A user story is a very high-level definition of a requirement, containing just enough information so that the developers can produce a reasonable estimate of the effort to implement it.
A good way to think about a user story is that it is a reminder to have a conversation with your customer, which is another way to say it's a reminder to do some just-in-time analysis. In short, user stories are very slim and high-level requirements artifacts.
User Story is "a concise, written description of a piece of functionality that will be valuable to a user (or owner) of the software)".
User Story Cards have 3 parts:
The typical template has 3 parts: the title, the description (or body of the user story), and the acceptance criteria. The title is used to reference the user story and should be kept very short, around 3 to 10 words. The description is where the meat of the user story is kept. It is the only part that can be explained as a reasonable template. The acceptance criteria are used to determine when the user story has met the goal of the user – a sort of test.
As a [user role] I want to [goal] so I can [reason].
For example: As a registered user I want to log in so I can access subscriber-only content.
How detailed should a User Story be?
User story should be detailed enough for the team to start work from, and further details to be established and clarified at the time of development.
Epics
Epics are large user stories, typically ones which are too big to implement in a single iteration and therefore they need to be disaggregated into smaller user stories at some point.

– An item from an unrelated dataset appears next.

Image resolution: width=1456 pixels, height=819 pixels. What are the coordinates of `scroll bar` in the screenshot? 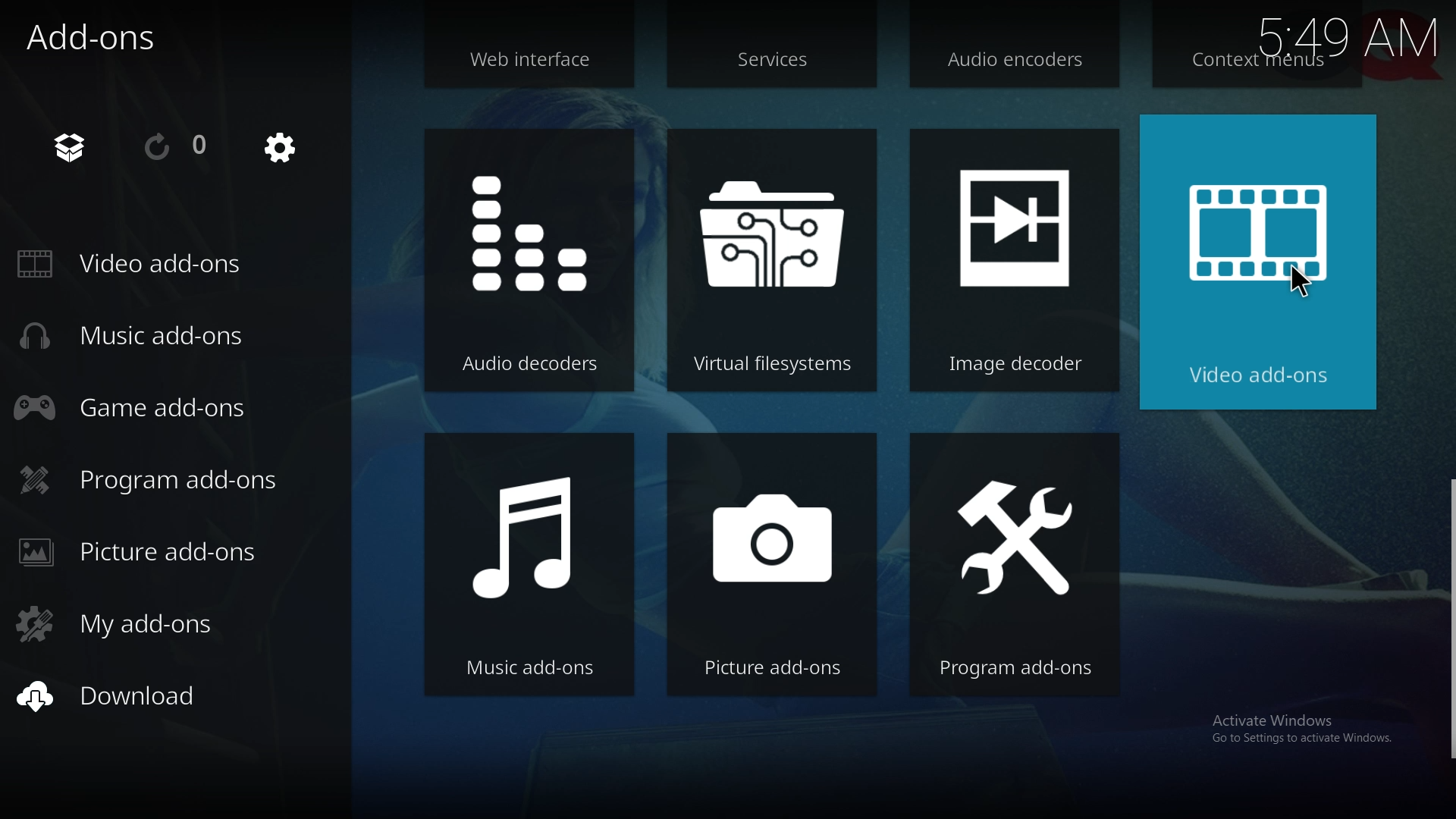 It's located at (1448, 622).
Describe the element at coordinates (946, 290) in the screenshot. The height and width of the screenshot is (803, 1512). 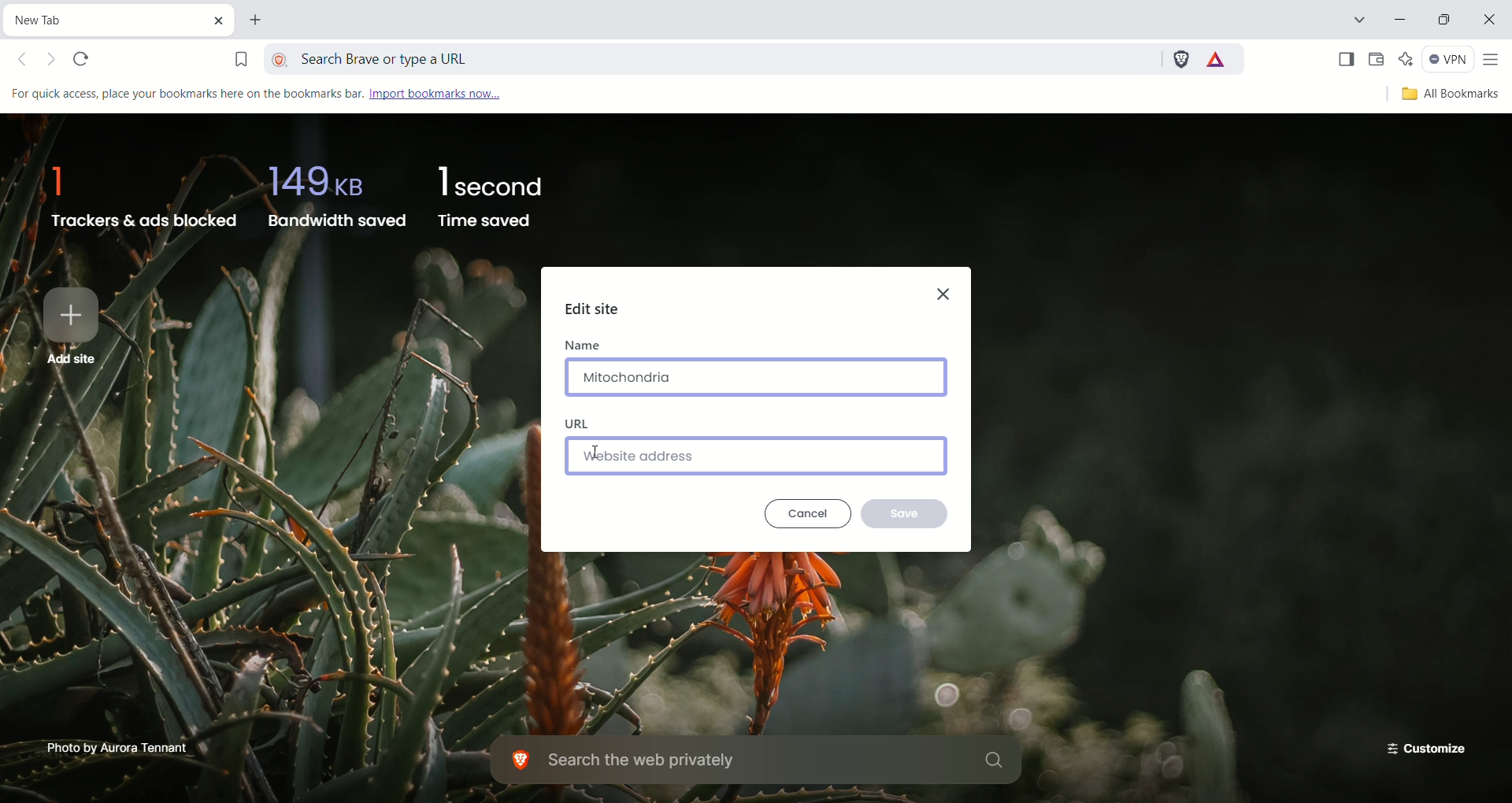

Epics are typically lower priority user stories because once the epic works its way towards the top of the work item stack, it is reorganized into smaller ones. It doesn’t make sense to disaggregate a low-priority epic because you’d be investing time on something which you may never get to addressing, unless a portion of the epic is high priority and needs to be teased out. Remember to defer commitment, in this case model on a just-in-time (JIT) basis, to increase your overall productivity.
Themes
A theme is a collection of related user stories. Themes are often used to organize stories into releases or to organize them so that various subteams can work on them.